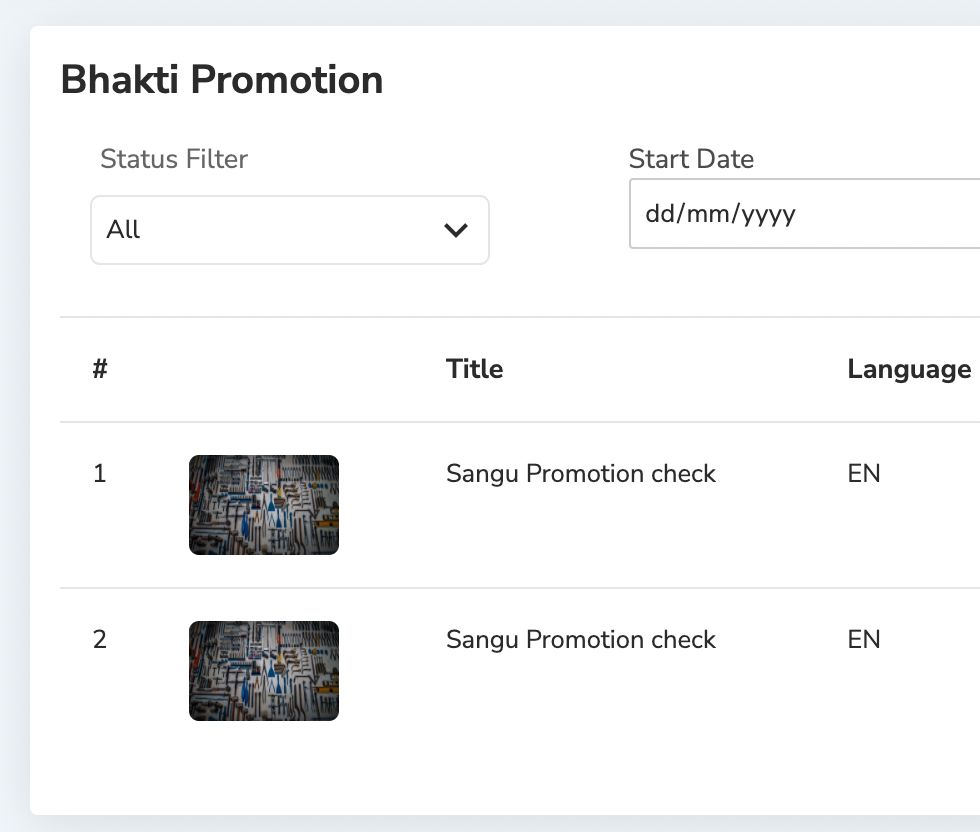Click EN language cell in row 1
The width and height of the screenshot is (980, 832).
coord(864,473)
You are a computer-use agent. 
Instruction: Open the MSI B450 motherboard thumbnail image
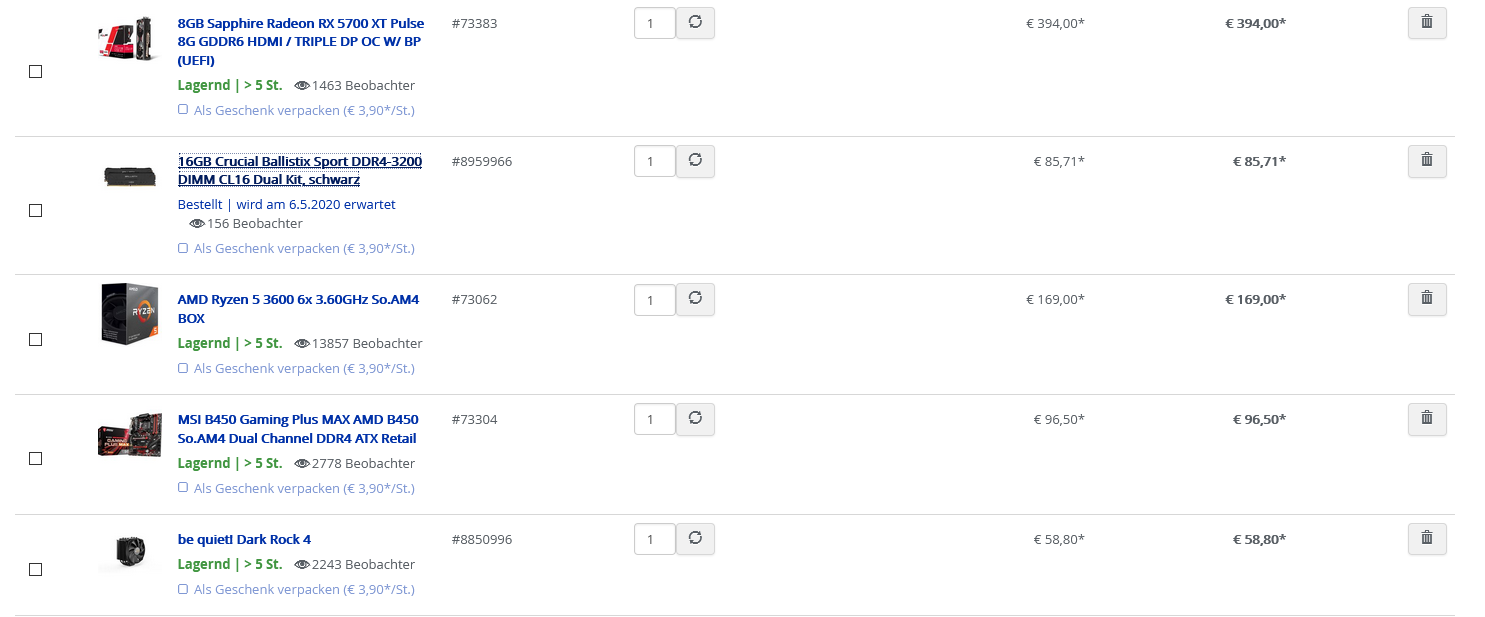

▬▬▬▬▬▬▬▬▬▬

Written task:
Rewrite every line of the records above as a numbered list, leaving out blank lines and the pictures.

Result of the task:
1. Click EN language cell in row 1
2. The width and height of the screenshot is (980, 832).
3. coord(864,473)
4. You are a computer-use agent. 
5. Instruction: Open the MSI B450 motherboard thumbnail image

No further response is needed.